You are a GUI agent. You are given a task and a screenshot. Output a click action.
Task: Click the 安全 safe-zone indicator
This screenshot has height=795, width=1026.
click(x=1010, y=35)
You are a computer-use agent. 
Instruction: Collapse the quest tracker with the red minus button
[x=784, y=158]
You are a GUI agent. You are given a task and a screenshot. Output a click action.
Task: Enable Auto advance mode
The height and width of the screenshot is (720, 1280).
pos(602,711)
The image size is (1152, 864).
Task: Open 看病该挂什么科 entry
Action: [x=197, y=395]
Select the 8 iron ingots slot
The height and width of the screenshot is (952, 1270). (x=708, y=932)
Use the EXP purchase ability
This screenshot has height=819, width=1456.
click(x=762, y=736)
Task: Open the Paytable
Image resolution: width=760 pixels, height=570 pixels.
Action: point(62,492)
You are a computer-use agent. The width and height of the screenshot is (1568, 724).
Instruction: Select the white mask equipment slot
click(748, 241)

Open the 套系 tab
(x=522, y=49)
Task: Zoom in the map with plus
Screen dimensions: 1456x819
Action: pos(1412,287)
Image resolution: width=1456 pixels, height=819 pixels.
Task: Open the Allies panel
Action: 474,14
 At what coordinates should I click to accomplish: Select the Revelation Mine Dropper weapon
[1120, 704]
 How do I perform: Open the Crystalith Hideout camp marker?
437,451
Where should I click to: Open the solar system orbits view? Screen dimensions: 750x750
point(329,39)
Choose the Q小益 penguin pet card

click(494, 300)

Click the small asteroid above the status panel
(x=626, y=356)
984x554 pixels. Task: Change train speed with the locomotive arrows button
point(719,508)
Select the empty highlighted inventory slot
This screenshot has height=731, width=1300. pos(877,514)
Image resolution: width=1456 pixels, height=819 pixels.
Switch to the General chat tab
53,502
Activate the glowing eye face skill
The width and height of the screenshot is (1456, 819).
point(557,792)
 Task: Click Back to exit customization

■ Problem requirements ■
Retype the items above from the line with "Open the 套系 tab" to the line with "[1120, 704]", both of those lines included, keeping every character unchanged.

■ The answer ■
Open the 套系 tab
(x=522, y=49)
Task: Zoom in the map with plus
Screen dimensions: 1456x819
Action: pos(1412,287)
Image resolution: width=1456 pixels, height=819 pixels.
Task: Open the Allies panel
Action: 474,14
 At what coordinates should I click to accomplish: Select the Revelation Mine Dropper weapon
[1120, 704]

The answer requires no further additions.